Please copy each line of the data that includes the string "beside".

Source records
----

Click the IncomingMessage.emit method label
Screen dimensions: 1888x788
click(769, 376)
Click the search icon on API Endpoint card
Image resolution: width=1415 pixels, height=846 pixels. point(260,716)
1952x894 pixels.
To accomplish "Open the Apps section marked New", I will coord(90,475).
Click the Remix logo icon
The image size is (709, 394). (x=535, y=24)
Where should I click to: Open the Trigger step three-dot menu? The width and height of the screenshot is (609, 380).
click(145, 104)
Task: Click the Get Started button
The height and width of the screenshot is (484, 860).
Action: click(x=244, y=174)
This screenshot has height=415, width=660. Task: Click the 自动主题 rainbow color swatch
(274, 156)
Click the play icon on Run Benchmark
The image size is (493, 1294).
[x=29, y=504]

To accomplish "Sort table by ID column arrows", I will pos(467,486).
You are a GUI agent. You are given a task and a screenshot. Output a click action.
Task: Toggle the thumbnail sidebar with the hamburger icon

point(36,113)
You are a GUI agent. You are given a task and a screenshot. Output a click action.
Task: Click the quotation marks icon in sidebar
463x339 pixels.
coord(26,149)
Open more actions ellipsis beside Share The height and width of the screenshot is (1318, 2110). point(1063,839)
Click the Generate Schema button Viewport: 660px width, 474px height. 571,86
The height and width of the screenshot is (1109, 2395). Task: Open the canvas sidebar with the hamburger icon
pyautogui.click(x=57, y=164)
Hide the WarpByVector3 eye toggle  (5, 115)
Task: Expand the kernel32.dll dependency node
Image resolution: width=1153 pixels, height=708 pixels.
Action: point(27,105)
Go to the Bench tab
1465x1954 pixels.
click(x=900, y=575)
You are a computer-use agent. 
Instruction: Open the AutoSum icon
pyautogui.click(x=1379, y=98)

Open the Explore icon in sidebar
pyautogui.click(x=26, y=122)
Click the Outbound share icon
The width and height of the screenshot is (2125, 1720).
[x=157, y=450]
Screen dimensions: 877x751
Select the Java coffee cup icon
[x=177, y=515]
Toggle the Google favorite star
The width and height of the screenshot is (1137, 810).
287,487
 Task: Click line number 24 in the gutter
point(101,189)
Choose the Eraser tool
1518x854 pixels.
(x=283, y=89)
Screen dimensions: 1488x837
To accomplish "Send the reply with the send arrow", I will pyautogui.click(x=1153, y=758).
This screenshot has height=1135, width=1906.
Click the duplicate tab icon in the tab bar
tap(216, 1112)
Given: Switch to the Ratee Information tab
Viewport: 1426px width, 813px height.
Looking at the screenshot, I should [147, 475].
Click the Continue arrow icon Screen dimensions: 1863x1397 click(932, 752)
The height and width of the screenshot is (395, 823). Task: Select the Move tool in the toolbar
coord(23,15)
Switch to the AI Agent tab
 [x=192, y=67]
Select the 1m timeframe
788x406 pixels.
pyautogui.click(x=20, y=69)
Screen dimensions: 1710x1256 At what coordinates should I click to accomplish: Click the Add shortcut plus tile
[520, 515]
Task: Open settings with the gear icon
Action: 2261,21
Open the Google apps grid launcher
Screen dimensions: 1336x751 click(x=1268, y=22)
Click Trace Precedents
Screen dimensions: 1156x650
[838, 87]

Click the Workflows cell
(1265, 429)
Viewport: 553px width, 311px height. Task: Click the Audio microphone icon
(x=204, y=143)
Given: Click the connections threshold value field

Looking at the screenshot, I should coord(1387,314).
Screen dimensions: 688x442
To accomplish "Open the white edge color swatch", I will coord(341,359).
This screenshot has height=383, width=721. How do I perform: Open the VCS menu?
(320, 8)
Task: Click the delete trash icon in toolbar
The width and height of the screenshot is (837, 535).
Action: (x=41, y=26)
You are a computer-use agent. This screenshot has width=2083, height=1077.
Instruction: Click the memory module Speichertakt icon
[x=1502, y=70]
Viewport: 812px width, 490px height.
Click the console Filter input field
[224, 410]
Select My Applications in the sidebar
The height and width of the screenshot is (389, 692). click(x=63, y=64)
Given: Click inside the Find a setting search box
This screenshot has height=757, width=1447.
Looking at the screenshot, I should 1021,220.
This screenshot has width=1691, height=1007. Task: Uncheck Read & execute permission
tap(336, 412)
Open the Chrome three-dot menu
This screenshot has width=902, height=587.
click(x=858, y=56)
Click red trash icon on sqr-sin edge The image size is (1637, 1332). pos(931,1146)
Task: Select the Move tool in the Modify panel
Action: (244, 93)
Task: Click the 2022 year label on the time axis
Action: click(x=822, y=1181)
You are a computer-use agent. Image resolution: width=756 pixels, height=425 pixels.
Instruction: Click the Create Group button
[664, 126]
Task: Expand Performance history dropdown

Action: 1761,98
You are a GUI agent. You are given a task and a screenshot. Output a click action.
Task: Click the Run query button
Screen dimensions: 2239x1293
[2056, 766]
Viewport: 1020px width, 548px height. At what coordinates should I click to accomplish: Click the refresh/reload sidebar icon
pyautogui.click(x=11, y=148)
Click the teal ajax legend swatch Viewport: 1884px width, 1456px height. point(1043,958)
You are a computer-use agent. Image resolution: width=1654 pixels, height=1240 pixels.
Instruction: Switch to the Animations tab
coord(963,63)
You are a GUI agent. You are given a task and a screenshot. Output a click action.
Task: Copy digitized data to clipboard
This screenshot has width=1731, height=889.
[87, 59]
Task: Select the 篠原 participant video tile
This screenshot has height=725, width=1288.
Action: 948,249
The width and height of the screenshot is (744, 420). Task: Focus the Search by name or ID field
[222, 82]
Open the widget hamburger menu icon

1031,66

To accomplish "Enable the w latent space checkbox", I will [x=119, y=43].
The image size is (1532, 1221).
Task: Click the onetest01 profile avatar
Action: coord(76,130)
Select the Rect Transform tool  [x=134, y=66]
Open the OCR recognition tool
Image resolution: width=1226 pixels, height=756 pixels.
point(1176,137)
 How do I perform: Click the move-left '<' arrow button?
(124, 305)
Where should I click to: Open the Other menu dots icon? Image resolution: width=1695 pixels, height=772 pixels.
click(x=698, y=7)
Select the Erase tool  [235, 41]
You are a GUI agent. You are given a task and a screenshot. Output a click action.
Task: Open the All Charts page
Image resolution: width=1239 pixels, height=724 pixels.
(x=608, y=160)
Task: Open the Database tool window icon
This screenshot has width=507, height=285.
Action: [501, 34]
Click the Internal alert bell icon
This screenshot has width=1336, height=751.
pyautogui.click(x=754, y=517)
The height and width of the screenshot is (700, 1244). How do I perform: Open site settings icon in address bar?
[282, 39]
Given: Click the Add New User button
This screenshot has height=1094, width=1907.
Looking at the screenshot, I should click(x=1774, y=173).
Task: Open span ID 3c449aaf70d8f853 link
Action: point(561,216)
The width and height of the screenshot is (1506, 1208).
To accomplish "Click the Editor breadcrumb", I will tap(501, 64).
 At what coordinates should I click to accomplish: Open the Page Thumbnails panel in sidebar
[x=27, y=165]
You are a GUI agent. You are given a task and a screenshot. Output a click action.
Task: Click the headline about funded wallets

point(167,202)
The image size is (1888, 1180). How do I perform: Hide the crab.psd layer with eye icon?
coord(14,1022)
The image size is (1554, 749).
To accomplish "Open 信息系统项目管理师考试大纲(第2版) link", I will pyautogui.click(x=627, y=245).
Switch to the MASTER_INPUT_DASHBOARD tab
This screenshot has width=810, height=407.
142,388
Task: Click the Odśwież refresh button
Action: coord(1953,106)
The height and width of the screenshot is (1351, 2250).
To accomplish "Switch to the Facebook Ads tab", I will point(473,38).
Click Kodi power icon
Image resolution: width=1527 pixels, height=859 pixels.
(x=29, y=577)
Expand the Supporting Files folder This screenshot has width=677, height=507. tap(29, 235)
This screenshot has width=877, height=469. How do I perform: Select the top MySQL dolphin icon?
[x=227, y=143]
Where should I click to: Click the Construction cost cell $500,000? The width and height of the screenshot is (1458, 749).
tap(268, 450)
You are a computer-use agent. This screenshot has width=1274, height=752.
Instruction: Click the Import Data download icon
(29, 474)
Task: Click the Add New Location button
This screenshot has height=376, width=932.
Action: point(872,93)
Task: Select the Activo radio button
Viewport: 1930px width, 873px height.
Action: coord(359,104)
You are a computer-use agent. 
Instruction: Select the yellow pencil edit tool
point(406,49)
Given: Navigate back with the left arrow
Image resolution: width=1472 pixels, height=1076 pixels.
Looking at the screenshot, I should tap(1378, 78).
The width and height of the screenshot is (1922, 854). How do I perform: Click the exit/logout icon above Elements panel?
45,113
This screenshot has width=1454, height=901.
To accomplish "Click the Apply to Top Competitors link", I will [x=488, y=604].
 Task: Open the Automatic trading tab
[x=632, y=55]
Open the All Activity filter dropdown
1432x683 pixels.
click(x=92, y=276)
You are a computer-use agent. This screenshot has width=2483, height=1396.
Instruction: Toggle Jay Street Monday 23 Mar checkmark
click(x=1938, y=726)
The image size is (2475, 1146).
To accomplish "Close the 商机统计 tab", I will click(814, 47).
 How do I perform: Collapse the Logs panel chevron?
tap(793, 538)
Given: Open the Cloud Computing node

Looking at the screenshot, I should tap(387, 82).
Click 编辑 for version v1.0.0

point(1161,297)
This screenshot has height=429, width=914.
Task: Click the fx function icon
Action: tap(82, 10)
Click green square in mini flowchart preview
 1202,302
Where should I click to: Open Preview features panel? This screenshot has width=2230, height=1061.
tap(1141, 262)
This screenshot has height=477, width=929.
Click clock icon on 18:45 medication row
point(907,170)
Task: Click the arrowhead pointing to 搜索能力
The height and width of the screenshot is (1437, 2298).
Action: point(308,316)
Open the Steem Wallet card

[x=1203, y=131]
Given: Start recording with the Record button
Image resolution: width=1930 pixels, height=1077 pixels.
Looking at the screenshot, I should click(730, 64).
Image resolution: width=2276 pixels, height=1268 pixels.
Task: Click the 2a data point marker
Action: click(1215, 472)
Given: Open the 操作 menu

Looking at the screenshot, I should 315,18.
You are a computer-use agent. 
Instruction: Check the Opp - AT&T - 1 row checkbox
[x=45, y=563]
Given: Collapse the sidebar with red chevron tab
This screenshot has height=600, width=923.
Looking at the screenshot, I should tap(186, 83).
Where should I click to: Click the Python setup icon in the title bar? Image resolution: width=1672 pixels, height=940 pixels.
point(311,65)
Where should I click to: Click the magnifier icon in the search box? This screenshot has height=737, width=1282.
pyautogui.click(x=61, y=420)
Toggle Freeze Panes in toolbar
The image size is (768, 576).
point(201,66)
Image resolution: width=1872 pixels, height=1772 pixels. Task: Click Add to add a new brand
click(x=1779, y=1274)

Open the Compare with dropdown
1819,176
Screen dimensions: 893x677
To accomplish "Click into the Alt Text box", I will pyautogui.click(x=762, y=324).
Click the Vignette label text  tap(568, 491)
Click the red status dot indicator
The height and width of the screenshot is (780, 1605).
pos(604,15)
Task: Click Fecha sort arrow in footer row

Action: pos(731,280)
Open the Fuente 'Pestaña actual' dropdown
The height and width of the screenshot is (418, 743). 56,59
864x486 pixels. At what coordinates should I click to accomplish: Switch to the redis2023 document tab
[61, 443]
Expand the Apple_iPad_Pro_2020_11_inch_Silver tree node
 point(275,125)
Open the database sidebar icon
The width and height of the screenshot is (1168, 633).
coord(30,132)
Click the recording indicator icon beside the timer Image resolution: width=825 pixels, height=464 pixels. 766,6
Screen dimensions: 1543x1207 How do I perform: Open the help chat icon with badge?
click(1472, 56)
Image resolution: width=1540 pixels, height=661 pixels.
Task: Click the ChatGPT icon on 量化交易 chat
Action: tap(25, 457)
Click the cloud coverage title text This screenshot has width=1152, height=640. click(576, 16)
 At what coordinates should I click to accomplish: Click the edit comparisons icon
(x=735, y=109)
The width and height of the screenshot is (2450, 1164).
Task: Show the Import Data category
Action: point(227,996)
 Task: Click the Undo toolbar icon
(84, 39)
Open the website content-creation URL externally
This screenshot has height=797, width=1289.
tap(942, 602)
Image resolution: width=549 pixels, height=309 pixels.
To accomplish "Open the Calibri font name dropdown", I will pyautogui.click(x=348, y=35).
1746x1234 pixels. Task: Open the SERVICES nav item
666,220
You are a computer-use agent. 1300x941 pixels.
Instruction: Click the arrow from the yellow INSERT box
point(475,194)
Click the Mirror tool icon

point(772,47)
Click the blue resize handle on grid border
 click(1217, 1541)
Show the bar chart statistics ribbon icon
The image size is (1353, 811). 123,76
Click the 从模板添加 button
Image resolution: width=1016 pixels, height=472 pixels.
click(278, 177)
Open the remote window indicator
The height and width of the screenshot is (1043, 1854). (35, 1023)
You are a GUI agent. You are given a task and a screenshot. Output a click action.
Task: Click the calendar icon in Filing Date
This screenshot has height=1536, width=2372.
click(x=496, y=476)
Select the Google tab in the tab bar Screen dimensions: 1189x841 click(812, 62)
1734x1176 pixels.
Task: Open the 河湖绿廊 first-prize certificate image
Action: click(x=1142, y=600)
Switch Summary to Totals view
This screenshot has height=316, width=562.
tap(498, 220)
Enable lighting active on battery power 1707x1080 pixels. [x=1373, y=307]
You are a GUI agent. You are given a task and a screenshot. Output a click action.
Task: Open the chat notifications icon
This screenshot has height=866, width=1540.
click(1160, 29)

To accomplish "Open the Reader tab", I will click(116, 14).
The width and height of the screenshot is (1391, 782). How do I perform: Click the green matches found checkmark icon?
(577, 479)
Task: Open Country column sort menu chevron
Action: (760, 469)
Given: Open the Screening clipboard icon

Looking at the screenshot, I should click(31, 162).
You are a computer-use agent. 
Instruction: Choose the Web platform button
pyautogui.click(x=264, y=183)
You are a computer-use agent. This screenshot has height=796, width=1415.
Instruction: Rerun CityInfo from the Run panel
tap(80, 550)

----

* Solution for this problem
Open more actions ellipsis beside Share The height and width of the screenshot is (1318, 2110). point(1063,839)
Click the recording indicator icon beside the timer Image resolution: width=825 pixels, height=464 pixels. 766,6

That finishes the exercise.